What can I use for a body mount coupler? I can use either Rapido or knuckle type.

Thanks!


----------



## dablaze (Apr 17, 2012)

They probably had Talgo trucks originally (I think thats what mine have. 

Some of those cars don't take well to body mounting of couplers. I think the Concors can be a little finicky. Good news is you should be able to find complete cars at a train show cheap as with all the newer more fine scale stuff out, I have seen Concor stuff for as low as a couple of bucks a car. I still think its nice stuff.

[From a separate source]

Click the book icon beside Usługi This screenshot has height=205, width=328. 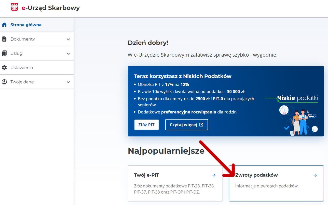(4, 53)
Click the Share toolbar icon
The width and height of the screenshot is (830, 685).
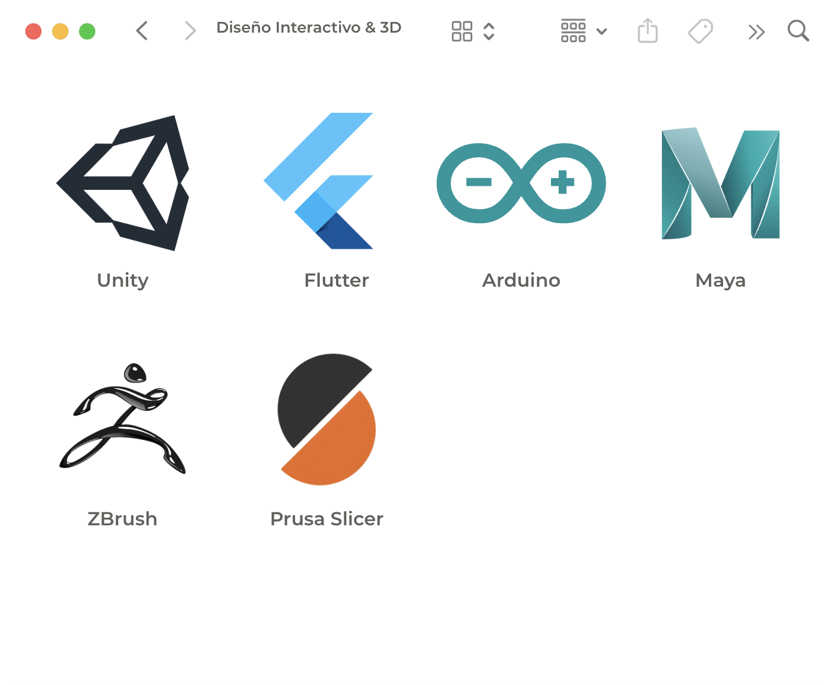647,31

Go with the Talgos (Couplers on the trucks) stick with ones from Concor and get the KD kit meant for Talgo trucks and you will have decent results with those.

Craig


----------



## dualgauge (Apr 4, 2009)

*Passenger car issue*

Micro-trains body mount couplers can be used. Might have to shim coupler to correct height I would try the 1016 for more swing. Would need large radius curves. Could use red caboose couplers in ConCor trucks if do not intend to do any switching, as have to pick one coupler over the top of the other. Good luck on getting couplers on cars.
Dan


----------



## rrgrassi (May 3, 2012)

Thanks for the info. It looks like the Talgo type trucks were swapped out and so I need to go body mounted.

Thanks for the info and coupler numbers. I wish they made N scale swing couplers like you can find for HO.


----------